- [Passage]
══════════════════════════════

Climate change, caused largely by the industrialized and rich economies, threatens lives and livelihoods in the poorest countries.
In this world, where borders count for little and all our fates are connected, we can’t afford to have narrow horizons.
As citizens of an interdependent world, we share the same challenges, and ultimately, the same fate. We succeed or fail together.
I passionately believe that global solidarity and international cooperation are no longer merely choices for the kind-hearted and altruistic.
So what does this mean for you?
It means, whatever your course of study or chosen profession, whatever your ambitions for the years ahead, you have to think globally in a way previous generations sadly did not.
As a global citizen, you have a global responsibility – to remember that your actions have an impact on people you may never meet or who are not yet born.
Most importantly, it is your responsibility to make the best out of the opportunities you are given, not just for your sake, but for all of those around you.
I recognize that I am setting you a tough challenge. I know as well that these abstract responsibilities come on top of many more practical concerns.
You worry about whether you have chosen the right academic course, how you are going to get a job, or whether you should start a family or give priority for the moment to your career.
All these are important questions but I urge you not to let them restrict your thinking.
On the contrary, they should provide the very backdrop against which to ask yourself what kind of citizen, what kind of leader you want to be.
Because such are the scale and urgency of the challenges we face, we need you to lead.
Our global society desperately needs citizens like you who understand how the modern world is inter-connected and that narrow national agendas are no longer enough.
Individuals who are willing to bridge the religious, ethnic or cultural divides and focus on our shared interests and universal values.
Citizens as well with the strength and courage for public service and who are ready to take the often difficult decisions needed to leave a better world for their children.
We don’t just need to look at the remarkable examples of Carlos Slim and Bill Gates for such inspiring leadership and citizenship. It is all around us.
It can be found in the young graduate finding creative ways to combine personal ambition and financial success with communal service;
It can be found in the first-year student campaigning for a green campus or setting aside time to teach impoverished children;
It can be found in the volunteer giving up precious free time to help out in soup kitchens and shelters.

══════════════════════════════

- [Dataset content]
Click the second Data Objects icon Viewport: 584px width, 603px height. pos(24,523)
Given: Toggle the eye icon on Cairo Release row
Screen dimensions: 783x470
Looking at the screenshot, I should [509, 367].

══════════════════════════════

- [The request] Write what comes next in the speech on global citizenship, starting right after its final sentence. The listing is separate material and has nothing to do with the speech on global citizenship.

- [Reply]
Our communities are full of seemingly ordinary people who, through their combined efforts, accomplish extraordinary things. They are the bedrock of our societies.
I know many of you are already taking part in such activities. I congratulate you and urge you, despite the pressures on your time, to keep it up.
It is not only essential to improve our world but it will, I promise, bring its own rewards. Employers across the world are looking for those who see beyond their own narrow interests.
But as well as inspiring leaders and committed citizens, we also need effective institutions through which our collective efforts can be channeled.
This is as true for our global society as it is at national and community level.
Unfortunately, our global architecture has not changed as quickly as our world has.
It has failed to adapt and keep pace with the fast-growing prominence of countries like China, South Africa, India, Brazil and, of course, Mexico.
It must be reformed and improved to become more democratic and representative which, in turn, would make it more effective and legitimate.
Vision and courage are needed to reform international financial institutions, such as the World Bank and the International Monetary Fund.
We need as well to reform the UN Security Council, whose membership reflects the world of 1945, not today’s reality.
It benefits no one if our world remains controlled by a small group of countries pursuing their own national vested interests.
It is, of course, simply neither fair nor sustainable if the benefits of globalization are taken overwhelming by a few already rich countries while billions of people are left in abject poverty.
But it is also abundantly clear that the challenges are so great, complex and global that they cannot be tackled by a few countries, no matter how rich or powerful.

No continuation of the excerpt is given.